EXERCISE:
Output, exactly and alone, the lines from the one containing "Image resolution: width=918" through the last line of the material below, both ends included.
= = =
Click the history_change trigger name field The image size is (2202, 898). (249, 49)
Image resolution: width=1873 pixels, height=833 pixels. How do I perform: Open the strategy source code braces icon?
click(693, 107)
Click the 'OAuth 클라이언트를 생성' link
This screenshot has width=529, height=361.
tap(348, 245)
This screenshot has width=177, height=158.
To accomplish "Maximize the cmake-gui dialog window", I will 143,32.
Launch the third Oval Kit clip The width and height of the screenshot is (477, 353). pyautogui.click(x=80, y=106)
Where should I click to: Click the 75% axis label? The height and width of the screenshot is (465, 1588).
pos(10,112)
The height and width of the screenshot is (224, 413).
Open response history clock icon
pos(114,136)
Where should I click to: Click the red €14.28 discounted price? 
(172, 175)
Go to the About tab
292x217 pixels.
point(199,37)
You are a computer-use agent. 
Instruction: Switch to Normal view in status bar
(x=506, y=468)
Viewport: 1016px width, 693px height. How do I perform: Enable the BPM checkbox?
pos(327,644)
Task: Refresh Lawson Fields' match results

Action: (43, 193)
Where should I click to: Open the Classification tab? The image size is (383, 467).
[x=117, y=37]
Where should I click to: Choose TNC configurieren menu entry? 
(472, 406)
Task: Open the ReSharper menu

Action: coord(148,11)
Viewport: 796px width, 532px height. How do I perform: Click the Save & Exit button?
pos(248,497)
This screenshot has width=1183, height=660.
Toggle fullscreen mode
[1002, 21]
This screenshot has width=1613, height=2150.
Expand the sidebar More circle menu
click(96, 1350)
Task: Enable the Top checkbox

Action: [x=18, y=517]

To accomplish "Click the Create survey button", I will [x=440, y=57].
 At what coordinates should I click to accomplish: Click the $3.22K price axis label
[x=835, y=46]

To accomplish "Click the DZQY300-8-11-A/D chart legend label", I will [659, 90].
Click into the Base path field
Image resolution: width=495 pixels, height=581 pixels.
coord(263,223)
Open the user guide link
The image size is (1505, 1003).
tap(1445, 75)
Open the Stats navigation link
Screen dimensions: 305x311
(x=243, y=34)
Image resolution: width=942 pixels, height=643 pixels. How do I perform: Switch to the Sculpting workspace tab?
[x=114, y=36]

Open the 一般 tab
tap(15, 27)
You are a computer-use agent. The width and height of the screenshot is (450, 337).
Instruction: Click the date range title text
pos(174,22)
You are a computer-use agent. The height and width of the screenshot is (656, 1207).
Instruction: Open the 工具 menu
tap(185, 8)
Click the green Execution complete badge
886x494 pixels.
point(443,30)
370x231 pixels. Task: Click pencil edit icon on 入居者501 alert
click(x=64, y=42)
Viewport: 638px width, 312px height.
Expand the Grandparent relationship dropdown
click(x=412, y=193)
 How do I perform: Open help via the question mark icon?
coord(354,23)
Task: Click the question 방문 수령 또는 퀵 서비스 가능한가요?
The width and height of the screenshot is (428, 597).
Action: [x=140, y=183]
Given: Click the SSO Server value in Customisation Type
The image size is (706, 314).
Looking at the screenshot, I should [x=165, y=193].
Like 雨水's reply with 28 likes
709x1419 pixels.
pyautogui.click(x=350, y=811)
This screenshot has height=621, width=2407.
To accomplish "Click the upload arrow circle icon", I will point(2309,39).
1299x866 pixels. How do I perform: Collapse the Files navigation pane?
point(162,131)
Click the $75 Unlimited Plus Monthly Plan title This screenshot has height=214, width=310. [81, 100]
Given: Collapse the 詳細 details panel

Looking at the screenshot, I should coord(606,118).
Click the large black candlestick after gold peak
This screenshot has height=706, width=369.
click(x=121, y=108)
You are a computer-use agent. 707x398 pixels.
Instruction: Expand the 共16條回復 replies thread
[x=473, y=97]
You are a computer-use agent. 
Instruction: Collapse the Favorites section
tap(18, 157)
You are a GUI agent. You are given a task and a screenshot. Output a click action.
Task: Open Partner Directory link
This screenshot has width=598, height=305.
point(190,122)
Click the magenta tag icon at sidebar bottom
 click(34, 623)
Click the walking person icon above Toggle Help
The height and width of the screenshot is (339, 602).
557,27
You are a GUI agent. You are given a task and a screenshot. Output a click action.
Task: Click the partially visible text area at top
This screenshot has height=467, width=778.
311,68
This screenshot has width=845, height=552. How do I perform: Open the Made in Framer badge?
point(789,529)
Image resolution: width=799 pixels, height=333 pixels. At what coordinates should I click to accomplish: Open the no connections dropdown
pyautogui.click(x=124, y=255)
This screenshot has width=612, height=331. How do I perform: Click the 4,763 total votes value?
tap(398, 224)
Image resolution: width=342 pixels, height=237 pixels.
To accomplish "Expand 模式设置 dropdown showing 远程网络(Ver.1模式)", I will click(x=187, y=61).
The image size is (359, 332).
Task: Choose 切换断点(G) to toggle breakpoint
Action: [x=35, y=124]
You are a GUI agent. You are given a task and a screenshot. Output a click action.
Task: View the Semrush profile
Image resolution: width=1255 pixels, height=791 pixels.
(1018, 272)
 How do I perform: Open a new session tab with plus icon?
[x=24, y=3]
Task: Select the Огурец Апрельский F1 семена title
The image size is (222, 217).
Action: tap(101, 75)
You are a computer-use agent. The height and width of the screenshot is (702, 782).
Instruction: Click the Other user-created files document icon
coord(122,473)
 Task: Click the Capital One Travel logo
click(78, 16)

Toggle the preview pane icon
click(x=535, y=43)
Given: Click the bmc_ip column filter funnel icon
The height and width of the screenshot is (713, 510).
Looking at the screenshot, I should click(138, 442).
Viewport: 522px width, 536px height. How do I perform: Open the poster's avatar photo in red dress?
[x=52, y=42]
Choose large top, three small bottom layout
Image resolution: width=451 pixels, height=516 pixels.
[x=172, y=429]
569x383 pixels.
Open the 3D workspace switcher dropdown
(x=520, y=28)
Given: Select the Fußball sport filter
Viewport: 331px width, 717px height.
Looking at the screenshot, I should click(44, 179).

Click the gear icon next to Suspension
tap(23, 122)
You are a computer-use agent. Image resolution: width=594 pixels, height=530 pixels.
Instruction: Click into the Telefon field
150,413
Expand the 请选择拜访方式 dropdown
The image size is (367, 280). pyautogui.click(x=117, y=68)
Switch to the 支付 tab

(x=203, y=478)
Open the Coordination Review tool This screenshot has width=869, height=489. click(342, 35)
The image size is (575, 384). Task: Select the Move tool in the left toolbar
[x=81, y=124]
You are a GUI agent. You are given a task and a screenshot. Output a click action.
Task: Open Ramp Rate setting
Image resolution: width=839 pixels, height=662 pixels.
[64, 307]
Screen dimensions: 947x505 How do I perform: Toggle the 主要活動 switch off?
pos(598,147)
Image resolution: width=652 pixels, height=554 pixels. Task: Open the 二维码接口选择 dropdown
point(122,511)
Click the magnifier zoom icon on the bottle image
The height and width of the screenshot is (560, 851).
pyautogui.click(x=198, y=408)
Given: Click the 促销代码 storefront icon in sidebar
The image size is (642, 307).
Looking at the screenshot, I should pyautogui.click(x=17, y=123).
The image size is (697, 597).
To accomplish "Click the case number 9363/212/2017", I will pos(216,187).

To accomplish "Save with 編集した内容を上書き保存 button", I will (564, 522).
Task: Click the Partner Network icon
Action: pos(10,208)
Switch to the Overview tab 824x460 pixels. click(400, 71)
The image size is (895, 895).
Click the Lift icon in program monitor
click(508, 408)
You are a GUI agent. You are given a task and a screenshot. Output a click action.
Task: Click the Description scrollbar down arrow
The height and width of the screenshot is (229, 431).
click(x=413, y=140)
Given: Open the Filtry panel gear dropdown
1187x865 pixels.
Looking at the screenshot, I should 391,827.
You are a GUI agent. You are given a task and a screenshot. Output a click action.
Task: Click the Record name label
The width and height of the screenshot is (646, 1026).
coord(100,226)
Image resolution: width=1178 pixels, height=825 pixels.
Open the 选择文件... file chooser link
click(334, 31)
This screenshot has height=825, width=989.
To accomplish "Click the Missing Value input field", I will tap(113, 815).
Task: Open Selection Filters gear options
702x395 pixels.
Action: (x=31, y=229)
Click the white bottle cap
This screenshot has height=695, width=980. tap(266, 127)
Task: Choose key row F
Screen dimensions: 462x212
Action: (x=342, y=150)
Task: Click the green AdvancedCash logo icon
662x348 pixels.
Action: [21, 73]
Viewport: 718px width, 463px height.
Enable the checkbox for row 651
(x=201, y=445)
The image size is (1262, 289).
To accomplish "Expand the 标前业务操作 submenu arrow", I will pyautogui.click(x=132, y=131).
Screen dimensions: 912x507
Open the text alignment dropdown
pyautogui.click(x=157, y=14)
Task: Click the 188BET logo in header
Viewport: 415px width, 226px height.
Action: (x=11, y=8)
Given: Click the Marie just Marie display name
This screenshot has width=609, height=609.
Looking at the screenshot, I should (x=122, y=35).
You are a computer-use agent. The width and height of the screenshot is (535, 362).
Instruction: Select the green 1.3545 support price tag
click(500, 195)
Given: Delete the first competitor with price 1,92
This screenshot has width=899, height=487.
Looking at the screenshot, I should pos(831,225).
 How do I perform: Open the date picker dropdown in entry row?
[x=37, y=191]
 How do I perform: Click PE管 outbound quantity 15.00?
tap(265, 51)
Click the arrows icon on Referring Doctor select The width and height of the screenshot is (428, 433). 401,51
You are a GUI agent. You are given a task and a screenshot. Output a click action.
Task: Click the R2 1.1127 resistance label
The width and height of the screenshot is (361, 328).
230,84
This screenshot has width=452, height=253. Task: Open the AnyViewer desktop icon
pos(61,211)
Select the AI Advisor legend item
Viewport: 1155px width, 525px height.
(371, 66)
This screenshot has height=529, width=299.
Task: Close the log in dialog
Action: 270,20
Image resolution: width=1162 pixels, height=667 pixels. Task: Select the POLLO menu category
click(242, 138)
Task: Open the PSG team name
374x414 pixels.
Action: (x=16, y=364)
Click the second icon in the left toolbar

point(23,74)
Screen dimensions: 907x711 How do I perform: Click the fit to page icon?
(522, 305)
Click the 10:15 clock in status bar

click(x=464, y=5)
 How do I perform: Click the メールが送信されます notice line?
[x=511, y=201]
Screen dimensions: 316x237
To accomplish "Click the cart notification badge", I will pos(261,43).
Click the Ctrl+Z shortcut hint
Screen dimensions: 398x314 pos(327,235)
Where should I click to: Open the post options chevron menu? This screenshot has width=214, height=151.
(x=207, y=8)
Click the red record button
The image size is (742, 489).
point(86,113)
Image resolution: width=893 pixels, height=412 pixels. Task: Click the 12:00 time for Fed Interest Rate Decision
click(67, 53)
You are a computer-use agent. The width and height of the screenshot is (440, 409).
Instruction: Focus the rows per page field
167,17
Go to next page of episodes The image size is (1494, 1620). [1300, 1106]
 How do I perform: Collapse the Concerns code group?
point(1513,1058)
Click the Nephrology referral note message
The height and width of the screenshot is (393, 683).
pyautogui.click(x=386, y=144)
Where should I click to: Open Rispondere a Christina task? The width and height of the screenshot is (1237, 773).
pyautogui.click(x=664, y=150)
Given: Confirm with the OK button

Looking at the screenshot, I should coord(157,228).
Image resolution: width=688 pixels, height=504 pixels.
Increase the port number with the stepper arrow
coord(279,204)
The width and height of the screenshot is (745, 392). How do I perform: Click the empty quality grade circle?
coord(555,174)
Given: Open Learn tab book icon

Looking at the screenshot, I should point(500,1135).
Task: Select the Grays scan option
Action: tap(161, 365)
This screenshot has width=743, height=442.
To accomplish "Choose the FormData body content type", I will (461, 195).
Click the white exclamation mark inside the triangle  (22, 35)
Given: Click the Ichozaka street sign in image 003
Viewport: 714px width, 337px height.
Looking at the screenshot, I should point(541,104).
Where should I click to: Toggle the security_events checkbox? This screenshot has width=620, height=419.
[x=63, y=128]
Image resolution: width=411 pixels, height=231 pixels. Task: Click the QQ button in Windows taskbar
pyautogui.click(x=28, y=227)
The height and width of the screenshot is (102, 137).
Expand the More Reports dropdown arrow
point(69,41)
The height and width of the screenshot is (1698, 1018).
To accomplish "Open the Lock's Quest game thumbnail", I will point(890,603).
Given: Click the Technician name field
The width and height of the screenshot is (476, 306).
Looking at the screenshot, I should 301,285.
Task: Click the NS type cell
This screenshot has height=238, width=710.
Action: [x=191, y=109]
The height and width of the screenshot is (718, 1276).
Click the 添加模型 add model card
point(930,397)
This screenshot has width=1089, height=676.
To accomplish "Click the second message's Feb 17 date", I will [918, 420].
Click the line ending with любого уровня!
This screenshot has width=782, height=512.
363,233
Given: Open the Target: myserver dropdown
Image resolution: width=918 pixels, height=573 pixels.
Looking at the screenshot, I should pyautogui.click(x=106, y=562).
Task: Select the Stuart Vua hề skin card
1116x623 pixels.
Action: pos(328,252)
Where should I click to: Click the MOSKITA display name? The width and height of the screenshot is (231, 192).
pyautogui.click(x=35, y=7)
= = =
REPLY:
Image resolution: width=918 pixels, height=573 pixels.
Looking at the screenshot, I should pyautogui.click(x=106, y=562).
Task: Select the Stuart Vua hề skin card
1116x623 pixels.
Action: pos(328,252)
Where should I click to: Click the MOSKITA display name? The width and height of the screenshot is (231, 192).
pyautogui.click(x=35, y=7)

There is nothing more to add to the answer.